## CONSEGNA 1
Rispondi alle seguenti domande in base al testo di partenza:
(a) Quale convenzione il giudice del rinvio non prende in considerazione?
(b) A chi spettano esclusivamente l'identificazione, l'interpretazione e l'applicazione delle norme di diritto interno?
(c) Quale articolo del RD/CIR 1992 invoca il governo belga a sostegno della propria tesi?
## CONSEGNA 2
Trascrivi senza modifiche il passo del testo di partenza che comincia con "54.      Va sottolineata in" e prosegue fino a "al giudice nazionale.".

## TESTO DI PARTENZA
53.      In detta ordinanza non figurano neppure riferimenti normativi, né in un senso né nell’altro, dai quali si possa dedurre chiaramente se la legislazione fiscale belga preveda meccanismi che consentono di attenuare l’imposizione a catena, o di traslare l’imposta, unicamente alle società di tipo OIC residenti in Belgio, e non alle altre. Il giudice del rinvio, inoltre, non tiene conto della Convenzione per evitare la doppia imposizione conclusa tra il Belgio e i Paesi Bassi, il cui contenuto (25) potrebbe eventualmente neutralizzare o attenuare gli effetti sfavorevoli per le società olandesi presumibilmente derivanti dalla restrizione della libera circolazione dei capitali (articolo 56 TFUE) determinata dalle leggi fiscali belghe (26). Infine, l’ordinanza di rinvio non contiene alcun riferimento alle eventuali giustificazioni per motivi imperativi di interesse generale, né alla mancanza di proporzionalità di tale presunta restrizione.

54.      Va sottolineata in particolare l’insufficienza delle informazioni dell’ordinanza di rinvio, che non può essere compensata dalle mere affermazioni delle parti, per quanto riguarda il regime fiscale applicabile all’epoca dei fatti alle società di investimento belghe, rispetto a quello degli OIC olandesi, sebbene si tratti del fattore decisivo della controversia. A tal riguardo, nelle osservazioni del governo belga e in quelle delle società ricorrenti si riscontrano pareri molto diversi e tale contrasto non può essere risolto dalla Corte, dato che l’identificazione, l’interpretazione e l’applicazione delle norme di diritto interno spettano esclusivamente al giudice nazionale.

55.      In particolare, il governo belga sostiene che, secondo il regime fiscale del suo paese applicabile alle società di investimento residenti, (regime che esula dal diritto comune), la ritenuta alla fonte costituiva un’«imposta definitiva, che non era imputabile all’imposta a carico di dette società né rimborsabile» (27). Detto governo sostiene tale tesi invocando l’articolo 123 del RD/CIR 1992, in combinato disposto con l’articolo 143, paragrafi 1 e 2, della legge del 4 dicembre 1990. E aggiunge che, sebbene il problema sollevato sia analogo a quello da cui ha tratto origine la sentenza del 25 ottobre 2012, Commissione/Belgio (28), il regime fiscale sul quale la Corte si è pronunciata in quell’occasione, relativo alle società di investimento senza sede permanente in Belgio, era diverso da quello applicato ai dividendi distribuiti dalla Wereldhave Belgium alla sua società madre, giacché il primo consentiva di dedurre, o di rimborsare, l’importo trattenuto, cosa che il secondo non consente.

## SEGMENTO DATI
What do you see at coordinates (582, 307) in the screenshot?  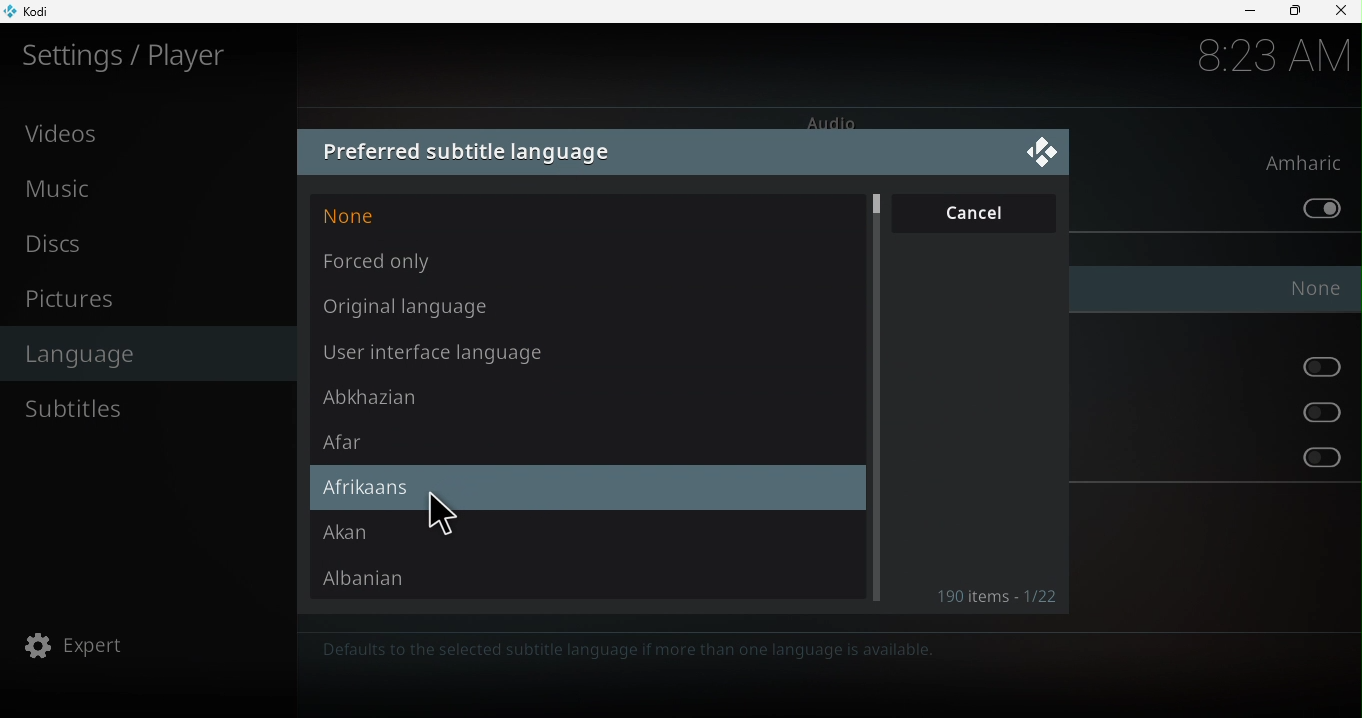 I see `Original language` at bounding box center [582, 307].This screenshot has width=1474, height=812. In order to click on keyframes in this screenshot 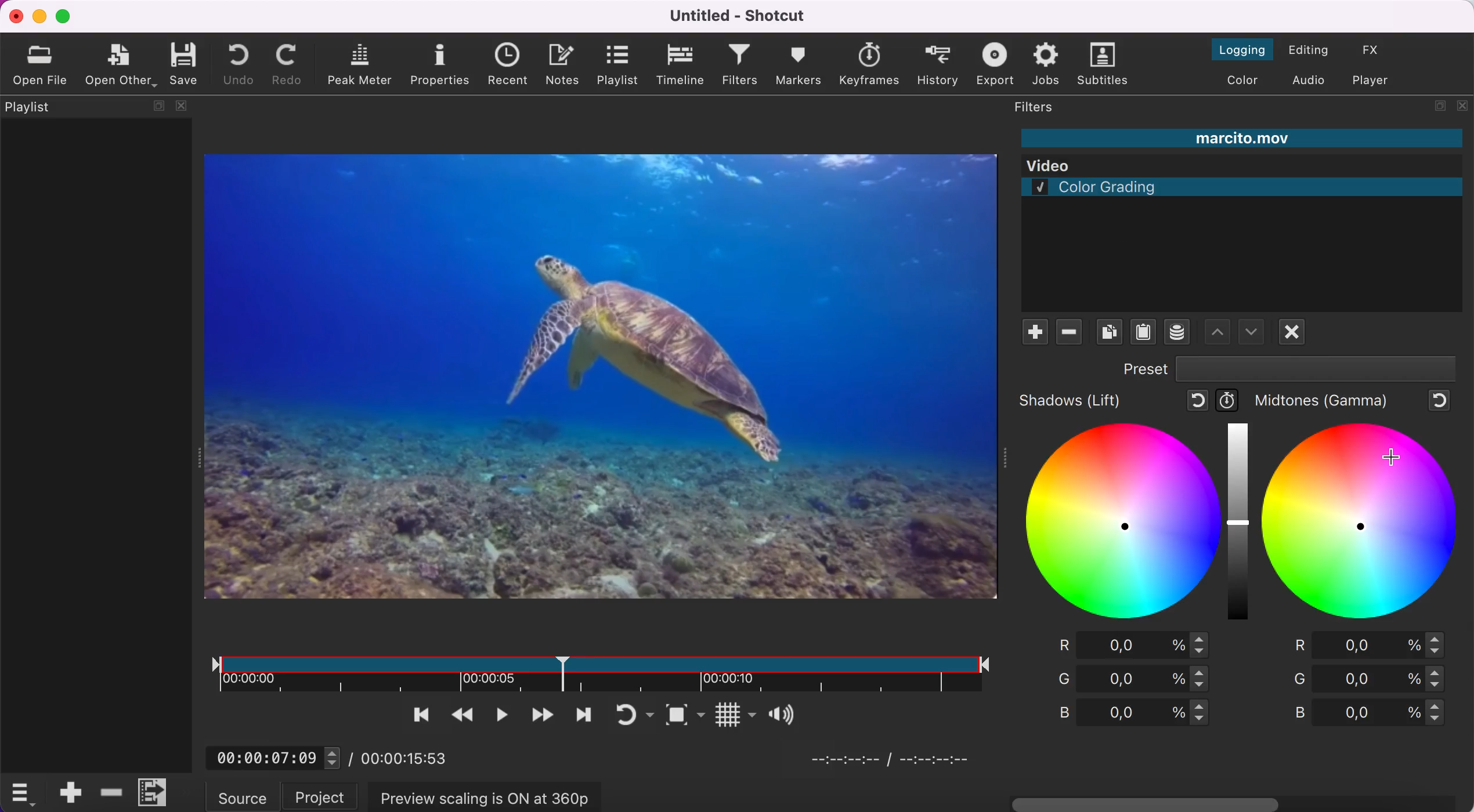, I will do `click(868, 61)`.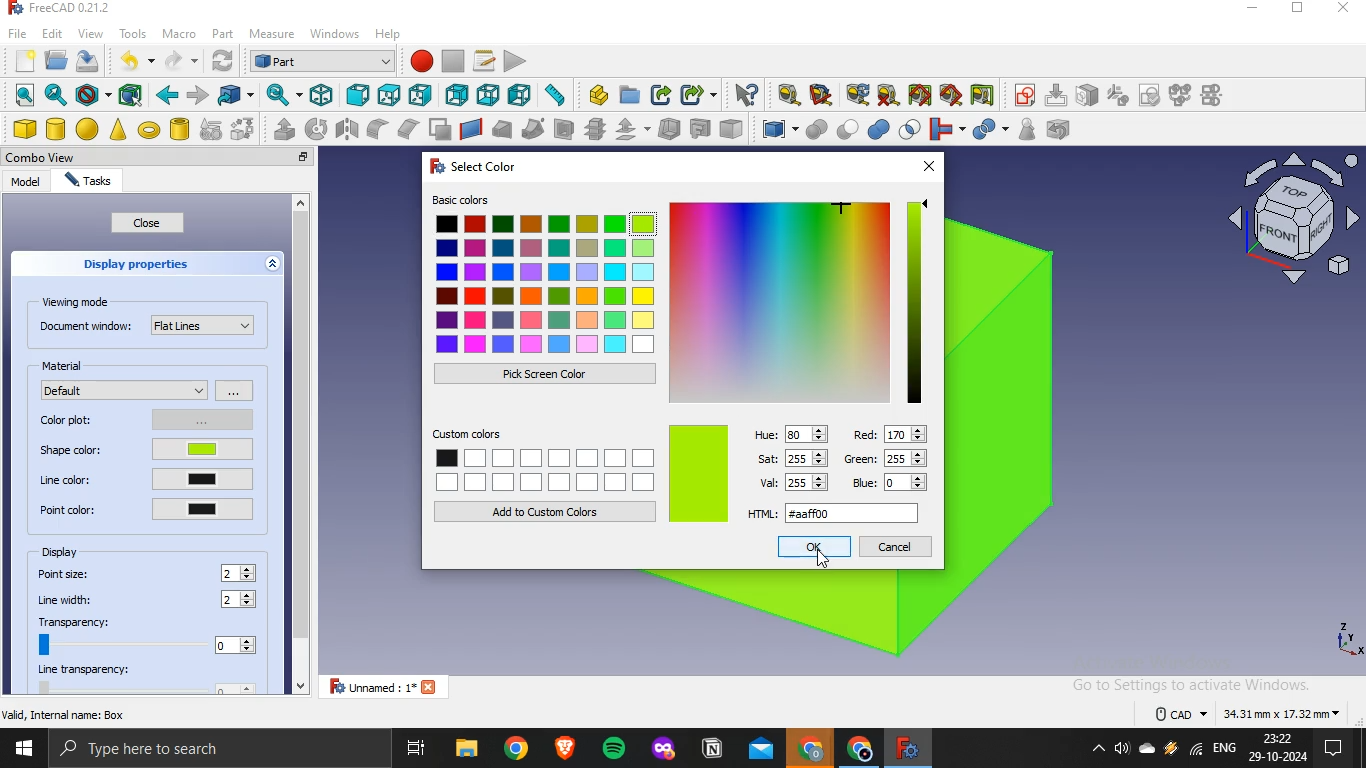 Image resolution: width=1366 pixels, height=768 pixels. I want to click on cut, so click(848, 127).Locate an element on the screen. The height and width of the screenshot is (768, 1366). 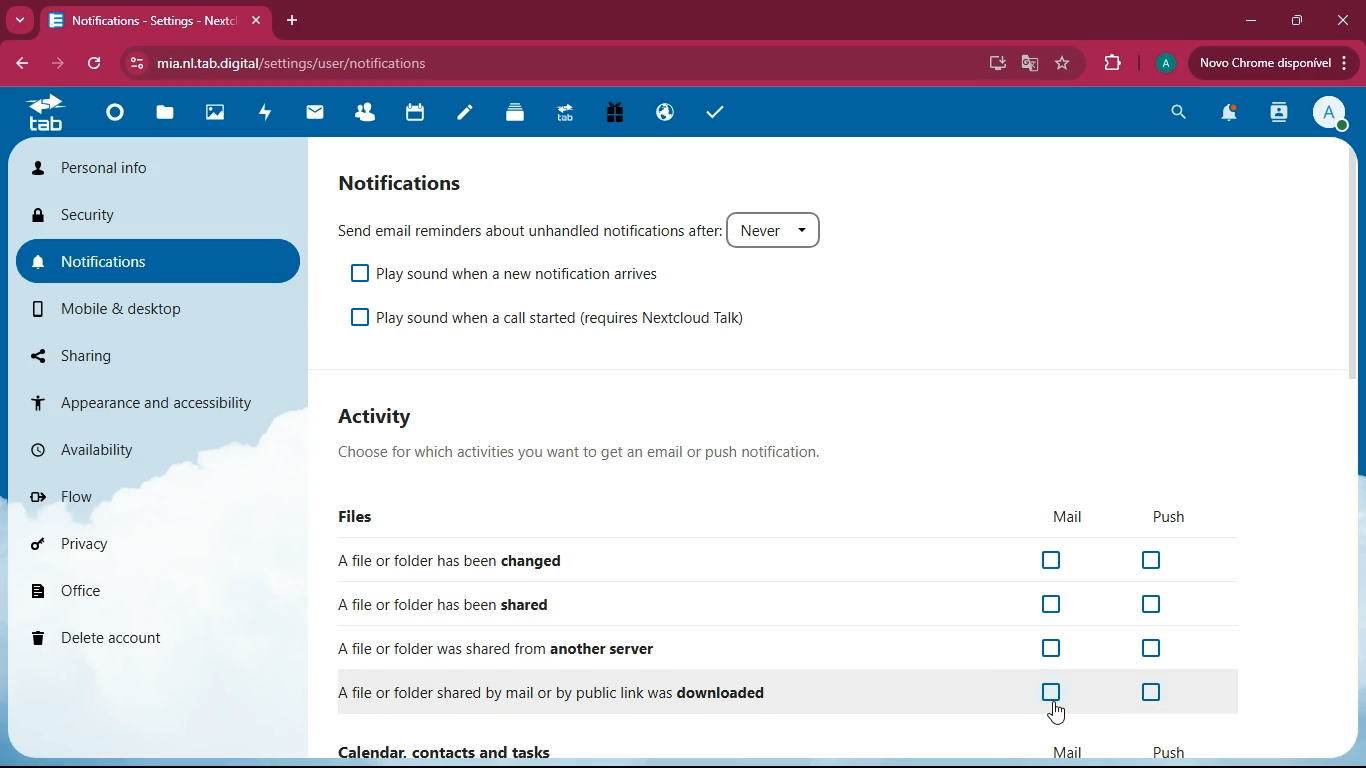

## ESITO ESERCIZIO 1
(a) La Convenzione per evitare la doppia imposizione conclusa tra il Belgio e i Paesi Bassi.
(b) Al giudice nazionale.
(c) L'articolo 123.

## ESITO ESERCIZIO 2
54.      Va sottolineata in particolare l’insufficienza delle informazioni dell’ordinanza di rinvio, che non può essere compensata dalle mere affermazioni delle parti, per quanto riguarda il regime fiscale applicabile all’epoca dei fatti alle società di investimento belghe, rispetto a quello degli OIC olandesi, sebbene si tratti del fattore decisivo della controversia. A tal riguardo, nelle osservazioni del governo belga e in quelle delle società ricorrenti si riscontrano pareri molto diversi e tale contrasto non può essere risolto dalla Corte, dato che l’identificazione, l’interpretazione e l’applicazione delle norme di diritto interno spettano esclusivamente al giudice nazionale.